_Assignment:_
Search the material and gather each line with "computer" in it.

_Data supplied:_
_ _ _ _

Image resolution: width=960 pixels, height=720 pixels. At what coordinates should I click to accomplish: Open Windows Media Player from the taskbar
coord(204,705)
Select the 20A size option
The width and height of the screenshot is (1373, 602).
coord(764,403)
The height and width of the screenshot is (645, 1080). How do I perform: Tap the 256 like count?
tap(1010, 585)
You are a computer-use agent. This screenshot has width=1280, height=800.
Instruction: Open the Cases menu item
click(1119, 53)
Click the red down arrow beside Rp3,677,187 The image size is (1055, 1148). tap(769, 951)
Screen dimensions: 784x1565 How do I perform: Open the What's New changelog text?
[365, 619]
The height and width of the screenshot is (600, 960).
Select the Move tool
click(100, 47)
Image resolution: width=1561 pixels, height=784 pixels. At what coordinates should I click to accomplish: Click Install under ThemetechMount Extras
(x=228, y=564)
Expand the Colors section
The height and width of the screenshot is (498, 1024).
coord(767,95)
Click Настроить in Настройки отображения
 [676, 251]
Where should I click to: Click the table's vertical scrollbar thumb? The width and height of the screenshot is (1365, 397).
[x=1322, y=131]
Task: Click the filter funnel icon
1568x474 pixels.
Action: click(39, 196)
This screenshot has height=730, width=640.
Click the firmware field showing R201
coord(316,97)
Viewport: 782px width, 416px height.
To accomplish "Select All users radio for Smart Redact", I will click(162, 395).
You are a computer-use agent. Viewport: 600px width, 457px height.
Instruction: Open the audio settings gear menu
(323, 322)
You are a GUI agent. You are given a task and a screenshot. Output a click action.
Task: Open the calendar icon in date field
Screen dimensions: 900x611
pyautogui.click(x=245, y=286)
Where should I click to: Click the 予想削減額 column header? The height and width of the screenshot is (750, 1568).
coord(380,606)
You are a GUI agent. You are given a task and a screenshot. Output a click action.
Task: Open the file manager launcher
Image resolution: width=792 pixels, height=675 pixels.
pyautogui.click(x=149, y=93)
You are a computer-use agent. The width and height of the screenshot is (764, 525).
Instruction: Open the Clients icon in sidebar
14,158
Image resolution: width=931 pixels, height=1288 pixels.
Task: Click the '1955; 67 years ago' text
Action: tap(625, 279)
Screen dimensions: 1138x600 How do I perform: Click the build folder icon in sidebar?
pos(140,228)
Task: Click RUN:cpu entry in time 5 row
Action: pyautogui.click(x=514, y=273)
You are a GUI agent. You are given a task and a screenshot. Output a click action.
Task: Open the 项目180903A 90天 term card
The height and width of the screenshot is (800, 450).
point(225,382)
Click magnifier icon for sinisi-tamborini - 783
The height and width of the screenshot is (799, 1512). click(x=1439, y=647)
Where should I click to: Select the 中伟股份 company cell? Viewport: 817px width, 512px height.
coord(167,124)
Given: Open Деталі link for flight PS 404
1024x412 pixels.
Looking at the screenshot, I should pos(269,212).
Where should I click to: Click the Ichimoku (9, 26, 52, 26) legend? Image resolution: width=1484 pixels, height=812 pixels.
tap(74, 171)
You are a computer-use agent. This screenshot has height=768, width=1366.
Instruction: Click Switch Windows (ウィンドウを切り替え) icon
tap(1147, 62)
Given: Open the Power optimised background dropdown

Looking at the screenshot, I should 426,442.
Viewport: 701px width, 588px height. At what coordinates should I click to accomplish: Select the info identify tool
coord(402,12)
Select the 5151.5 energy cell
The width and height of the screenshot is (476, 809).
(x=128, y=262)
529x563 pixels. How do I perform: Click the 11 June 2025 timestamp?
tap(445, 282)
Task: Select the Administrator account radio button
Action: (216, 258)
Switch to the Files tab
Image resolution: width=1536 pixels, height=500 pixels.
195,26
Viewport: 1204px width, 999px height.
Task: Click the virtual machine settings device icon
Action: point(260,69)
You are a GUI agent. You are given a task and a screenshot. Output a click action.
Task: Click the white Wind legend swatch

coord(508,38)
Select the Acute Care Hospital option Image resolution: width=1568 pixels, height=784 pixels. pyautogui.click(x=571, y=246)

_ _ _ _

_Task answer:_
You are a computer-use agent. This screenshot has width=1280, height=800.
You are a computer-use agent. Viewport: 600px width, 457px height.
You are a computer-use agent. The width and height of the screenshot is (764, 525).
You are a computer-use agent. This screenshot has height=768, width=1366.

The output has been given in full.